***** EXCERPT PROVIDED

A shoal of fish deep underwater

Image: zampa via Adobe Stock

  • Track: Bluffin’
  • Artist: Madlib (as Quasimoto)
  • Album: The Unseen
  • Year: 2000

We’ve got a short and sweet little number to look at today. Coming in at under three minutes, Madlib’s on simile fire here. The DJ, producer and only occasional MC manages to cram in a very respectable similes per minute score.

And he’s brought a friend. An imaginary, yellow friend. Lord Quas looks like 80s sitcom lead ALF fell in with the wrong crowd. For reasons best left to the imagination, he also carries a brick around.

Lord Quas has a rather interesting backstory. Madlib invented his squeaky-voiced chainsmoking alter ego because he needed a voice to put over beats. Copious amounts of magic mushrooms were apparently involved, and it shows. This track, from the excellent debut Quasimoto album (2000’s The Unseen) is a weird stroll around a tripped-out mind. It’s typical hip-hop fare: calling out fake MCs, done in a most atypical way.

This track sits on the halfway mark of an album full of jazz loops, bewildering psychedelic samples and down-tempo beats. Label Stones Throw call the album ‘something like a smoked-out comedy/crime Blaxploitation flick’. If anything that’s an understatement. You need to hear The Unseen to believe it. It’s as bonkers – and brilliant – as it sounds.

This is the first track we’ve looked at that features a rapper taking on two guises. This made me wonder if I should add them in the database as two separate rappers. But I soon realised that was a stupid idea, so they’re all logged under ‘Madlib’.

Given that Madlib considers himself ‘DJ first, producer second, and MC last’, he’s got a pretty clever way with words. He doesn’t flex his lyrical dexterity too hard on this track, but he does offer up a fistful of fresh similes. I’ve been feeling quite lazy recently, so I’m quietly pleased it comes in at just over 300 words and all the similes make sense. I’ve suffered too much for my art of late.

The third verse in particular should excite budding similes spotters. It’s as stuffed full as a spoilt child’s Christmas stocking. I’m still owed six Christmas stockings, my parents stopped doing them for me and my elder sisters in the same year. What kind of monsters do that to their youngest child? No wonder I ended up cataloguing obscure rap similes as a hobby.

Anyway have a nibble of your favourite psilocybin-laced fungus and let’s take a peek.

**********
***** PROVIDED MATERIAL

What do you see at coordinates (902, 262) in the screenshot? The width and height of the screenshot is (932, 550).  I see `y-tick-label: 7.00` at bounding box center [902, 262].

**********

**WHAT IS REQUIRED:**
Answer these about the post on the track "Bluffin’" above, one line each:
(a) In what year was The Unseen released?
(b) How does the label Stones Throw describe the album?
(c) Under what name are both of the rapper's guises logged in the database?

**YOUR RESPONSE:**
(a) 2000
(b) As "something like a smoked-out comedy/crime Blaxploitation flick"
(c) Madlib